T-719: Roam and Home

For the past 20 years, Wes and I have been very committed to the idea and practice of "home."  Most of the ideas of what "home" should be arose during our period of "roam."  I remember long conversations on the bike when we were touring England, Wales, Ireland, and Scotland, that I now know formed our life ethos.  While we were living in England, I had come across the ideas of Ruskin, who, at the dawn of the industrial revolution, immediately saw the life and soul killing trend of materialist capitalism.

John Ruskin
He preached  (or at least, I made out that he preached) a commitment to artisanship in all things: that life is uplifted when we are surrounded by the making of art.  Also, that art is a practice and process which can infuse every action and every craft.  Art is a way of being, of making, and understanding.  That is why baking bread is every much an artform as painting a picture.  That is why gardening is art, as is making a home.  When individual, conscious, positive attention is given to the creation of anything, it is imbued with a spirit not at all present in that which is mass manufactured.  That is why any handmade artwork is always better than a reproduction, even of a masterpiece.

This commitment to the personal, the individual, and the handmade has imbued every part of our life and work.  It is how we have chosen to teach, to create, and to live within in our home.  Two other huge elements shaped our understanding of how to live life.


In the Red Desert, not far from where I was raised.
 We both come from a place where humans do not dominate the landscape.  Always, we have known the voice, the power, and the beauty of the living earth.  From our earliest days, we have known that what is of the earth, must return to the earth, and we must be carriers and caretakers of that journey.  We are natural born children of the earth. As such, we eschew the chemical, the plastic, the manufactured as much as possible.  We started eating and making whole foods, for instance, in the 1970's.   My house, my clothes, my garden: all natural, no chemicals, no plastics.

When Wes was a very young man, he chanced to take a bike ride across America with a man who worked with Timothy Leary at Harvard at the beginning of the 1960's.  Wes was a lost young man recently fired from a hateful job in a lumber mill in Montana when he chanced to give Robert a place to sleep on his floor.  Robert was cycling across the country alone, by way of itinerant monk.  Traveling without money, scrounging places to sleep, eating very simply, and when absolutely necessary, doing manual labor to earn a little cash.  Life was consciously and purposely reduced to its most essential elements: thought, movement, conversation, sleeping, and eating.  The two stayed up all night talking.

The next morning, Wes, as only Wes could do, left his meager possessions to his friends in Montana, jumped on his ten-speed racing bike, slung his mountain back pack on his back, and left to journey with Robert.  Bicycle purists are shuddering at this thought.  Racing bikes are ill equipped for long distance travel, being both uncomfortable and flimsy for the pounding miles.  The last thing you want to do is carry something on your back, especially a large and bulky pack, while crouched over the handle bars.  But then, as now,  Wesley was rash and extraordinarily pain tolerant .  Planners of the world, like me, cannot imagine walking out the door without a list, such freedom/thoughtlessness is overwhelming.

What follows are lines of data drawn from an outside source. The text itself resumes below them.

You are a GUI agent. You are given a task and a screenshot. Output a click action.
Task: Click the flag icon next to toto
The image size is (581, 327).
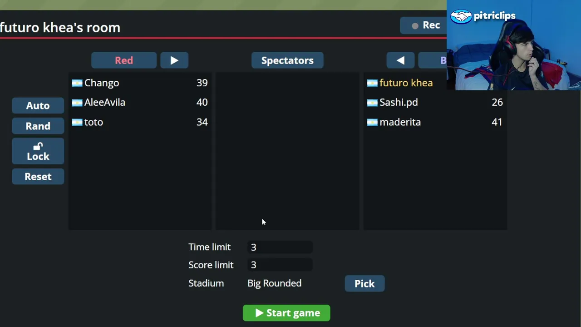(77, 122)
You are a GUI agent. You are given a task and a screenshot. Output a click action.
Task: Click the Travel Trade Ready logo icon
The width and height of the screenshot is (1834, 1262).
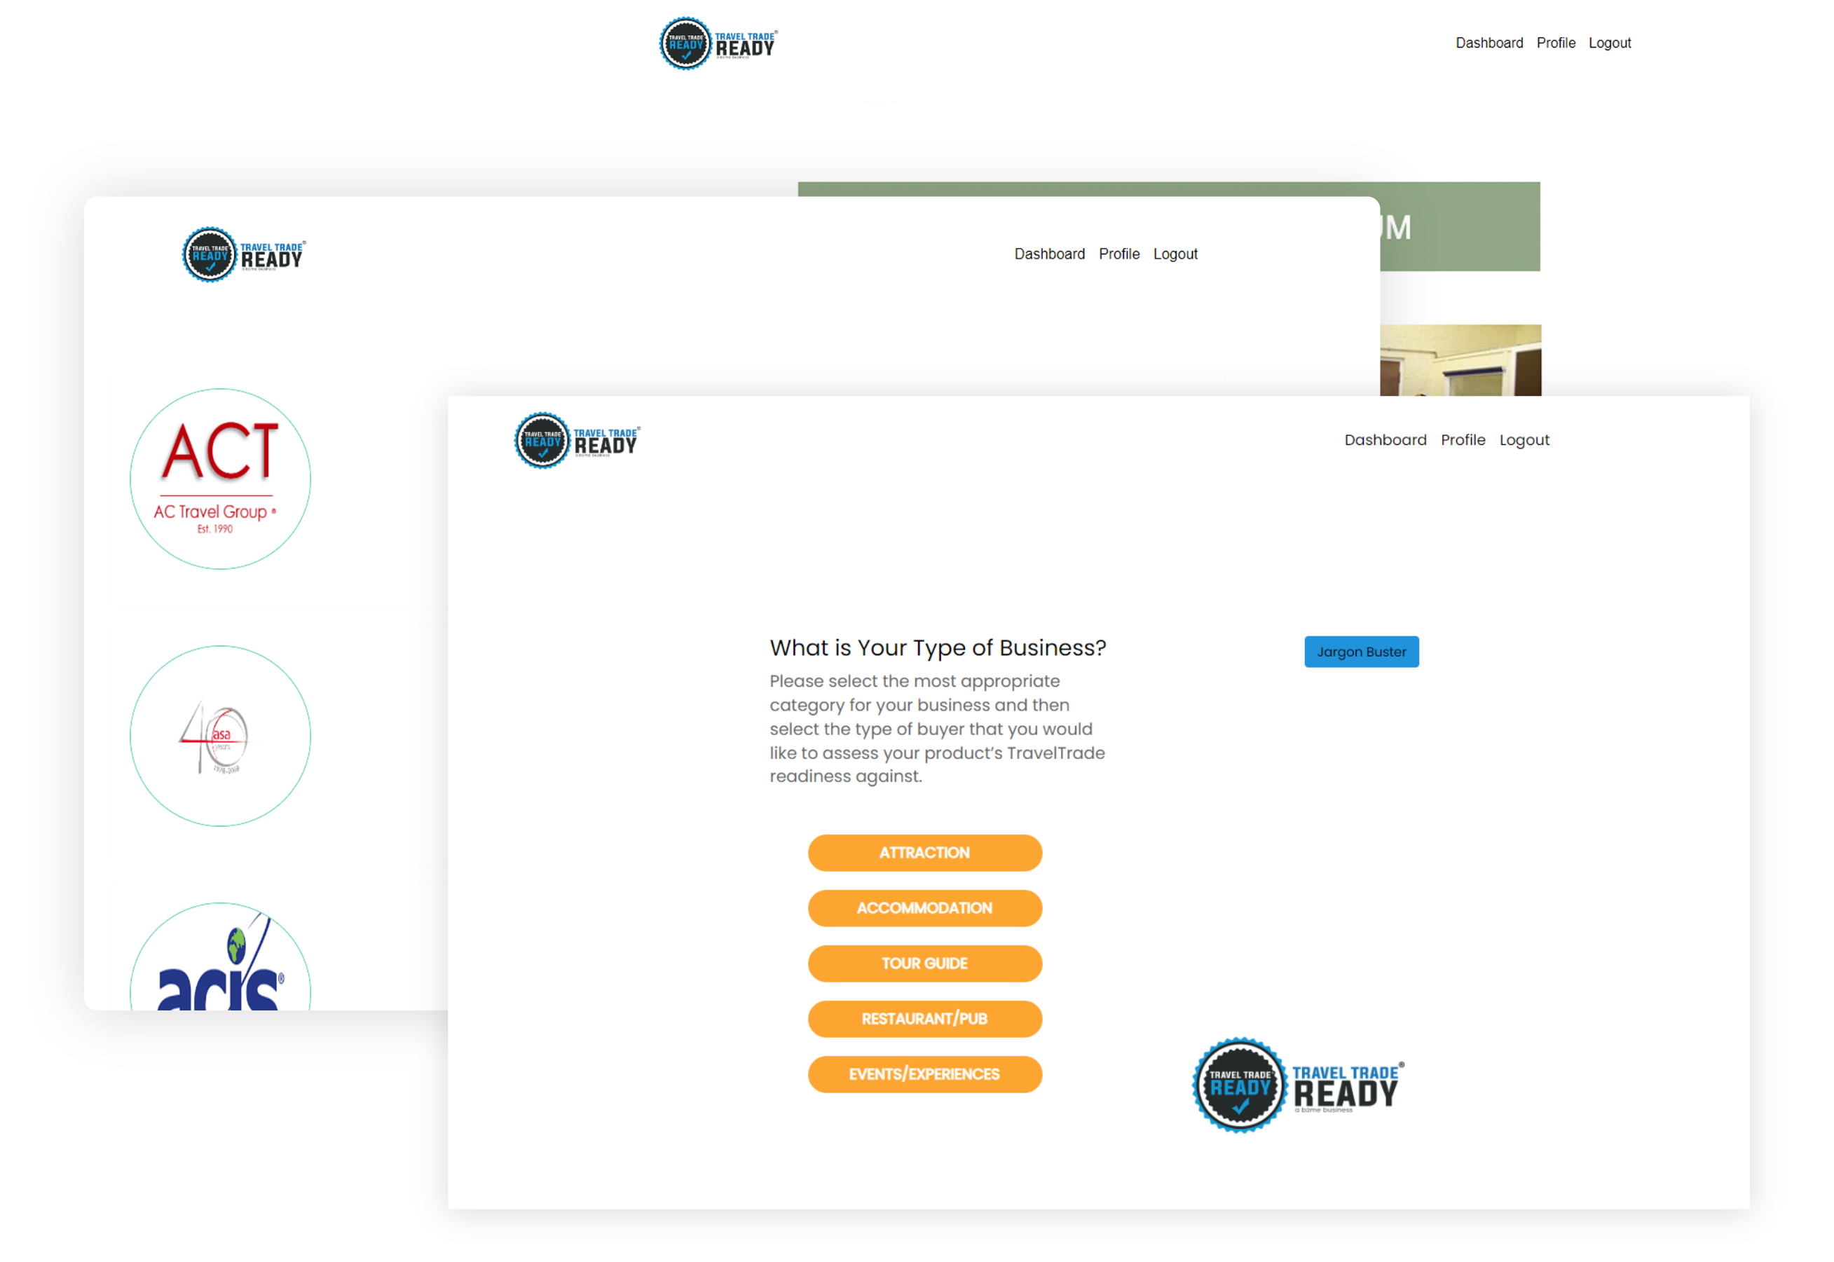(543, 443)
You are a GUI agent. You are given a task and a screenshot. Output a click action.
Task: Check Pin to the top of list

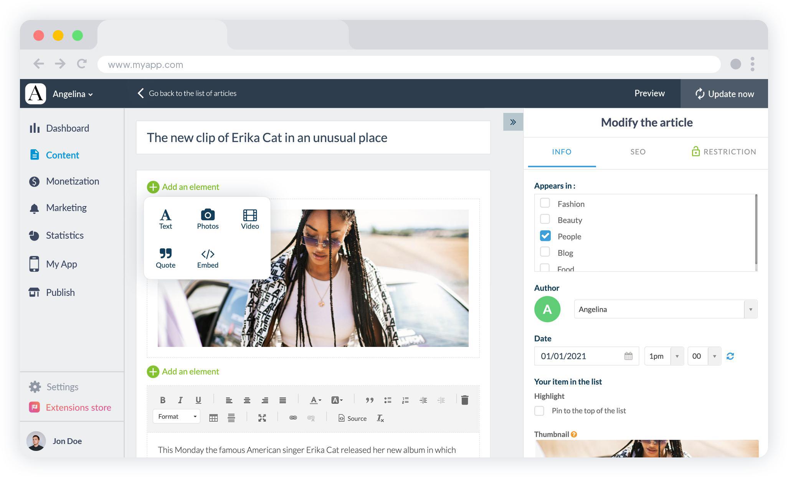click(x=539, y=410)
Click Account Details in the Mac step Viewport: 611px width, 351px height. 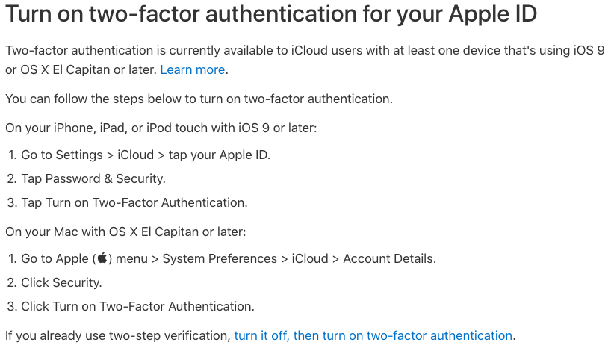pos(389,258)
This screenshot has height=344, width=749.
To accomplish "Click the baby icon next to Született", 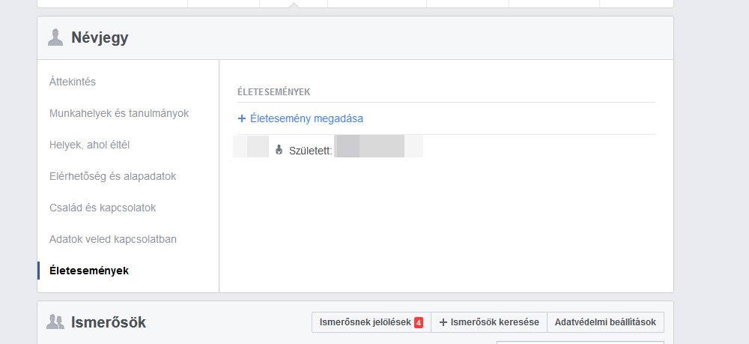I will pos(279,150).
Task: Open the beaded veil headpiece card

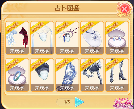Action: point(42,38)
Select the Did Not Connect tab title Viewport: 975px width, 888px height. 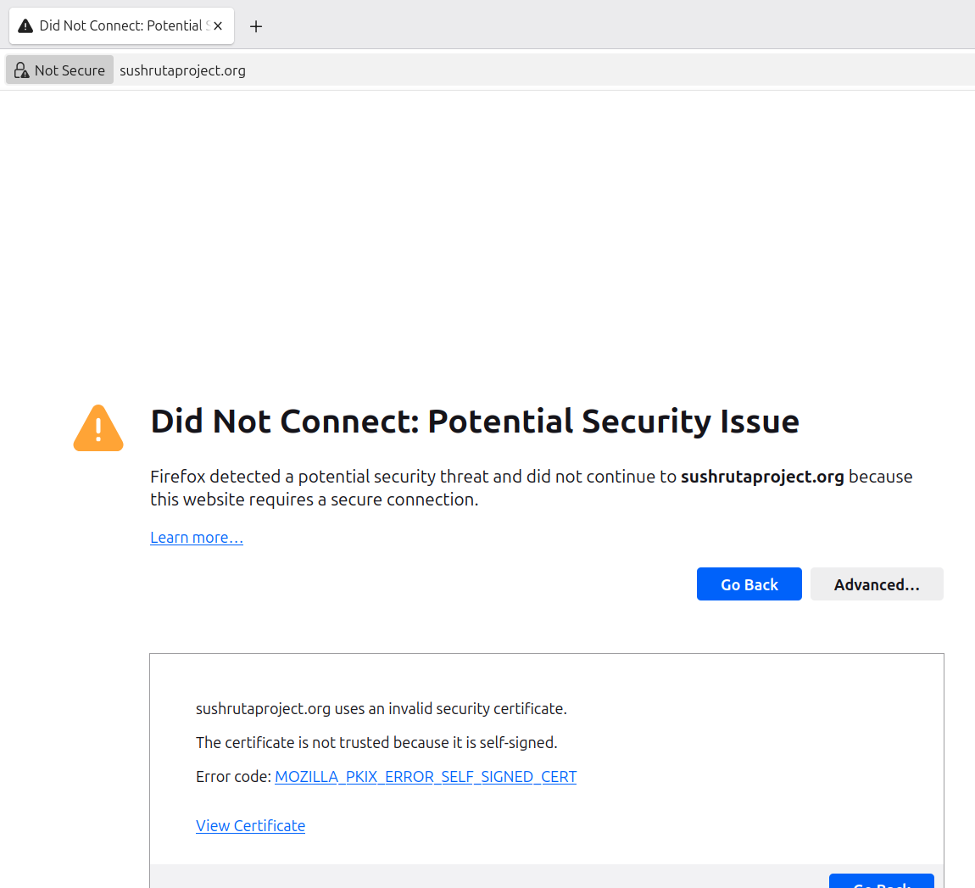(120, 26)
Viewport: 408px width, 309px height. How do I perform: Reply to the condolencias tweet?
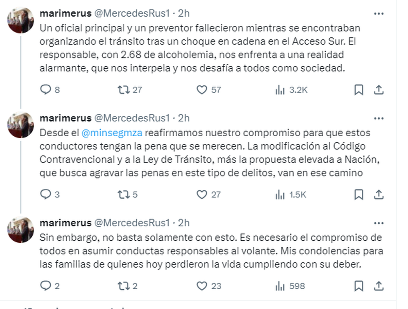pos(46,286)
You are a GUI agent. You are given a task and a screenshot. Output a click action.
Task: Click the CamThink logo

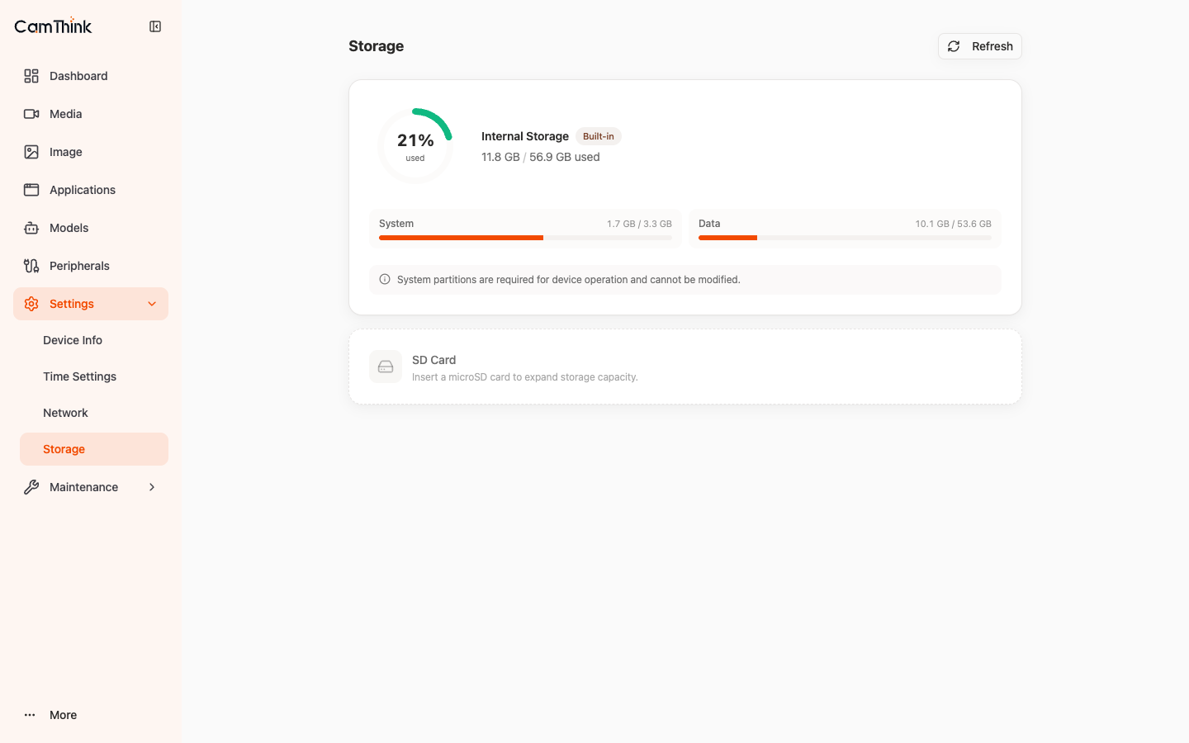click(x=54, y=26)
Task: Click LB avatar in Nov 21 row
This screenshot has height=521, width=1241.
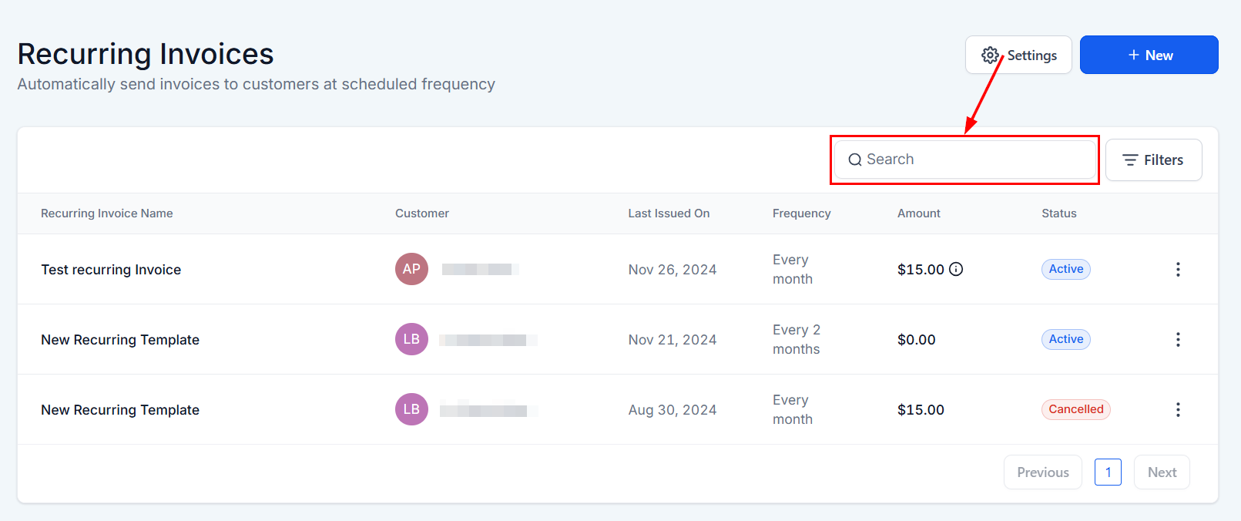Action: 411,339
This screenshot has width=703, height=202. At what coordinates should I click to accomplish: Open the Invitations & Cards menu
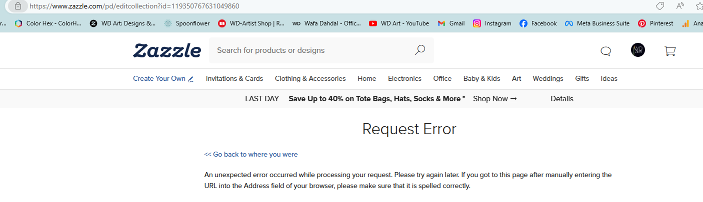pos(235,78)
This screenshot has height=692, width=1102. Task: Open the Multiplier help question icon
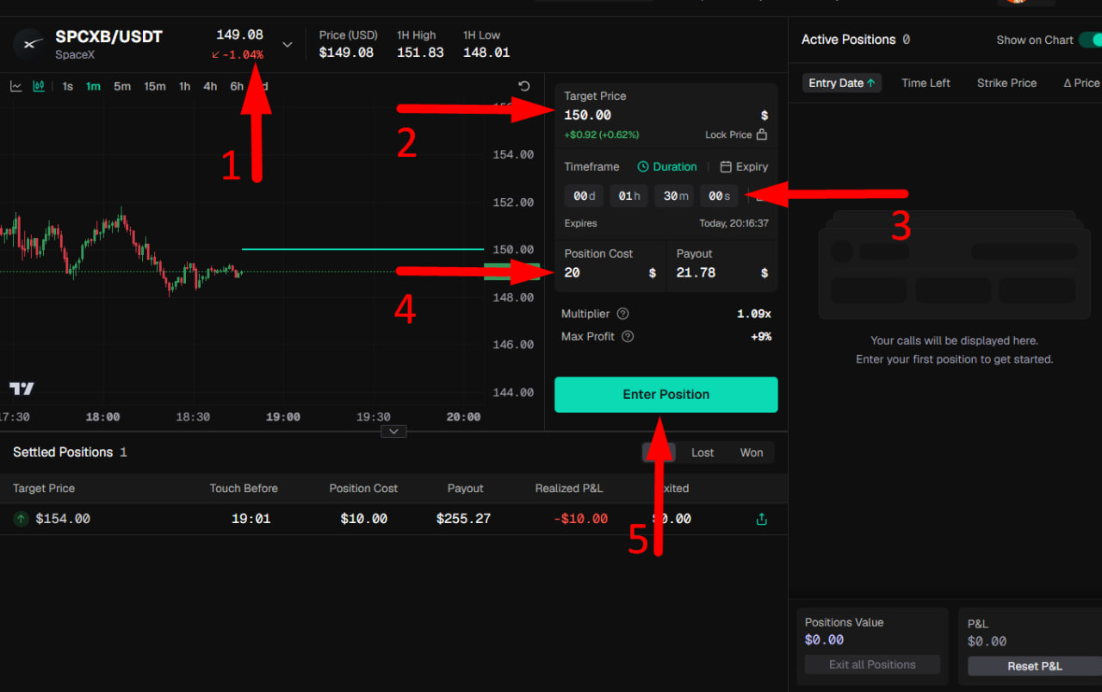tap(623, 314)
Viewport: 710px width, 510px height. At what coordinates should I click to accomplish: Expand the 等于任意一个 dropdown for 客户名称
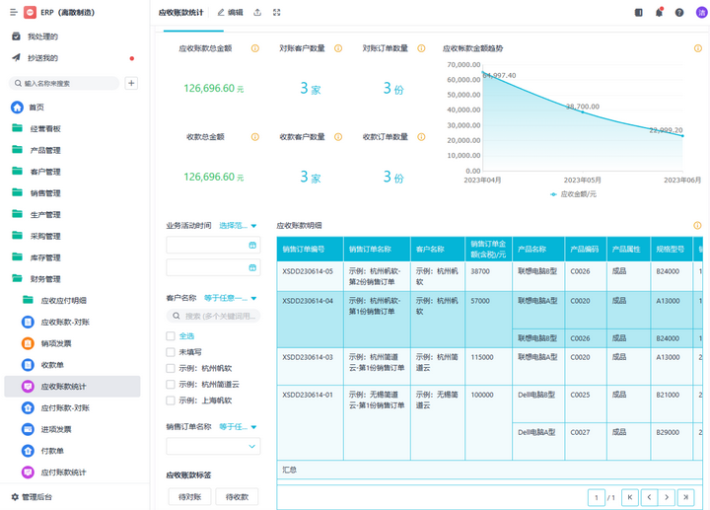tap(230, 298)
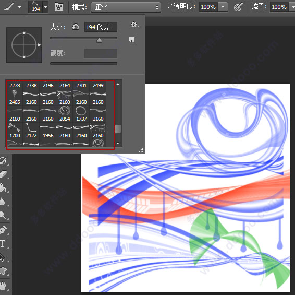Enable airbrush build-up effects icon
Viewport: 295px width, 295px height.
pyautogui.click(x=238, y=7)
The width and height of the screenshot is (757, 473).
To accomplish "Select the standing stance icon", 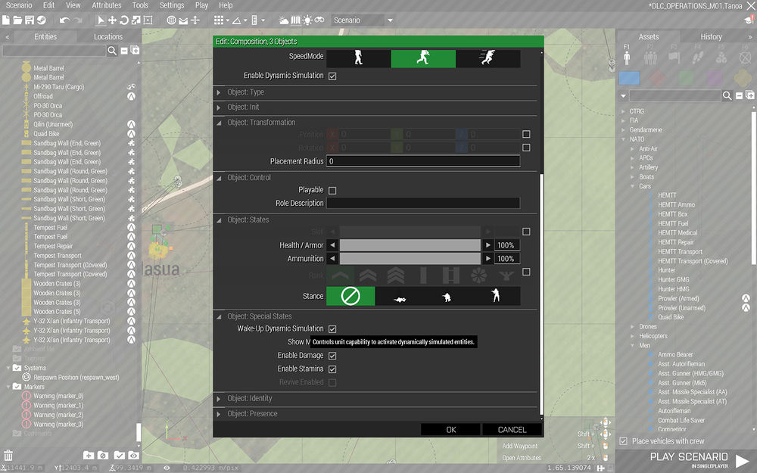I will (497, 297).
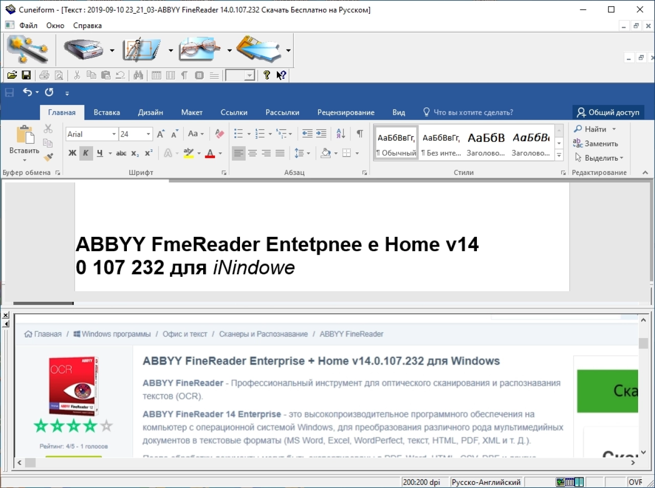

He spent the next months traveling the country with Robert, during which he developed a profound distrust of the money system.  In reality, Robert probably gave Wes the words and conceptual framework to understand what was already there.  The goal of modern capital is to create a new form of servitude.  By tying people to ownership, especially through the power of debt, it can be arranged that people will willingly send the majority of their earnings to the keepers of capital.   Wes's own proto anarcho-libertarianism fused with Robert's anti-establishmentarianism.  When I first met Wes, he had no bank account, no drivers' license, no insurance, few possessions.  But he had travelled all around America and Europe as a self-propelled nomadic.  He valued and created experience.  I fell in love with him the night he told me of his travels.

We saw in each other our much longed for travelling partner.  We roamed throughout the eighties, hitchhiking and biking throughout the United States and Europe, talking endlessly about the right way to live.  The travels taught us to live without taking, to use as little as possible, to avoid debt and stay away from the  traps of modern servitude, and to commit to surrounding ourselves with the handmade, the indigenous, and the natural.  Being on the road, with nothing, taught us how live a thoughtful life  It taught us to be conscious about our choices, and cognizant of their impact.  It took moving to Flint, Michigan, however, to teach us that was not enough.

1 comment:

  1. Shaun, I am loving reading all this about you and Wes. Just last night I told Ryan about your upcoming adventure and we marveled at it - we are both full of admiration.

    I know how hard you have worked over the past 20ish years to build Matrix and truly, I can't fathom both the rewards and the personal costs. I hope that this upcoming trip is everything you want and need it to be.